En ella, se expone el caso de un matrimonio que se subroga en la posición deudora de un promotor que había concertado un préstamo hipotecario con el banco. Lo que se plantea, mayormente, es si se debe considerar al matrimonio como consumidores o no y, por tanto, si cabe plantearse un control de transparencia en lo que a las cláusulas suelo se refiere. En el caso de una sociedad mercantil (el promotor), la legislación europea (en concreto la Directiva 93/13/CEE) no le reconoce el calificativo de “consumidor” y, por tanto, no cabe ese control.
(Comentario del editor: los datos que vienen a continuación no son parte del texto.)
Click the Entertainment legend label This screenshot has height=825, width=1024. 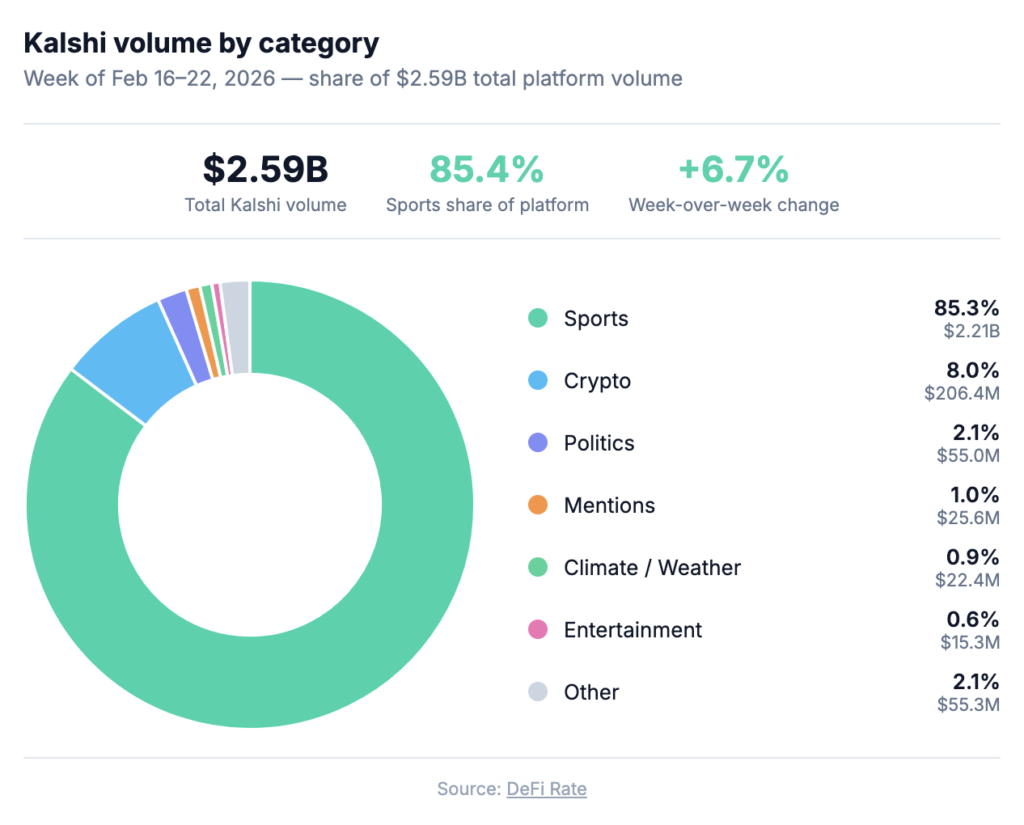tap(633, 630)
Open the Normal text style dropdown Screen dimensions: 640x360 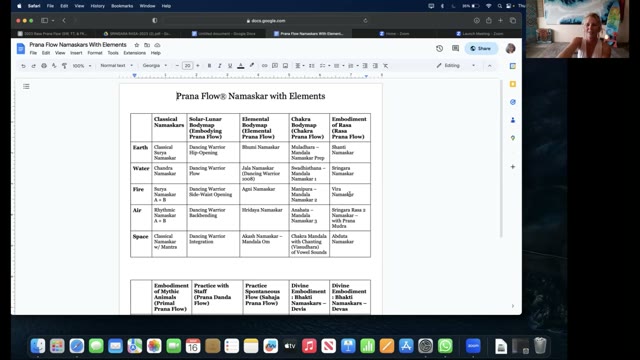[116, 66]
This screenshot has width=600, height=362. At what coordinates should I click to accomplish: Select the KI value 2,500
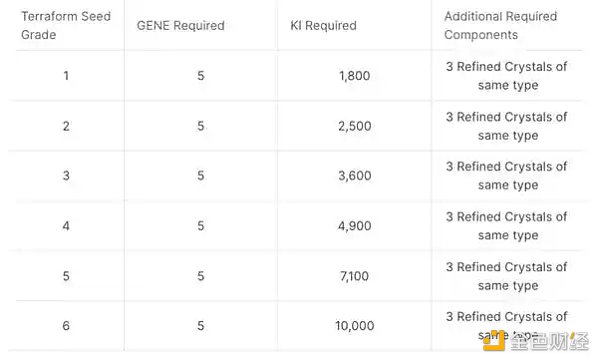tap(354, 126)
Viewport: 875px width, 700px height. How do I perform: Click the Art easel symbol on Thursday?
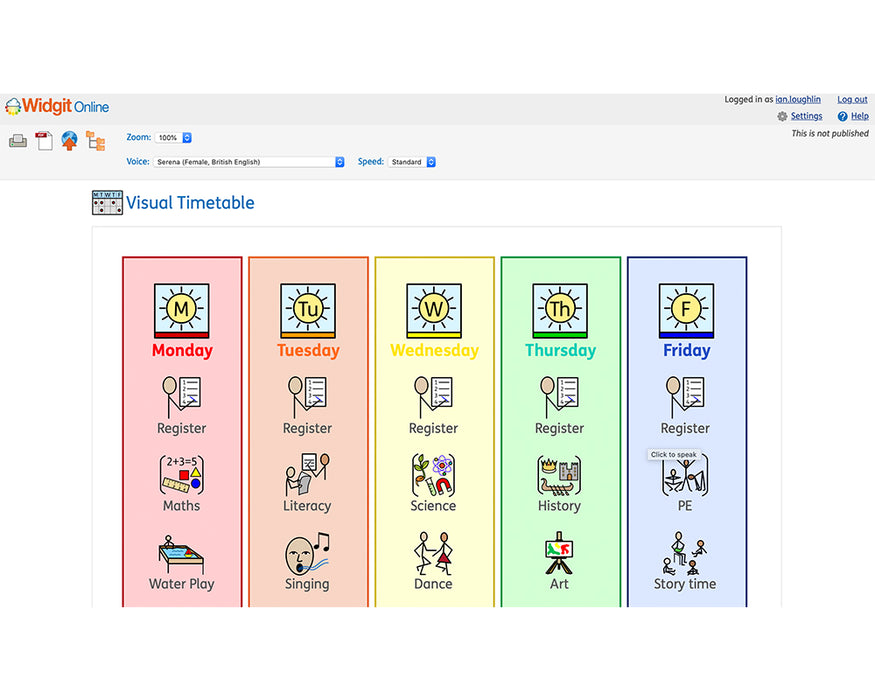(559, 553)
Sin embargo, aunque exista una novación subjetiva en la posición deudora, al tratarse de personas físicas sí que cabía un deber de información y transparencia respecto a la cláusula suelo, incluso aunque la novación mejorara las condiciones de los deudores.

Lo que más llama la atención es que el Tribunal Supremo salva la alta calificación profesional de uno de los cónyuges (ejecutivo de una empresa de instalaciones) al establecer que esta condición “le habría permitido en todo caso comprender mejor la información que se le hubiera suministrado, pero no suplir la información que no se le suministró”.

Por tanto, a efectos de transparencia, no importa la cualificación del consumidor, pues el banco está obligado a informar a los consumidores para que éstos puedan decidir responsablemente cuáles son las alternativas que más le convienen. Este trámite es fundamental para evitar futuros conflictos judiciales con los bancos.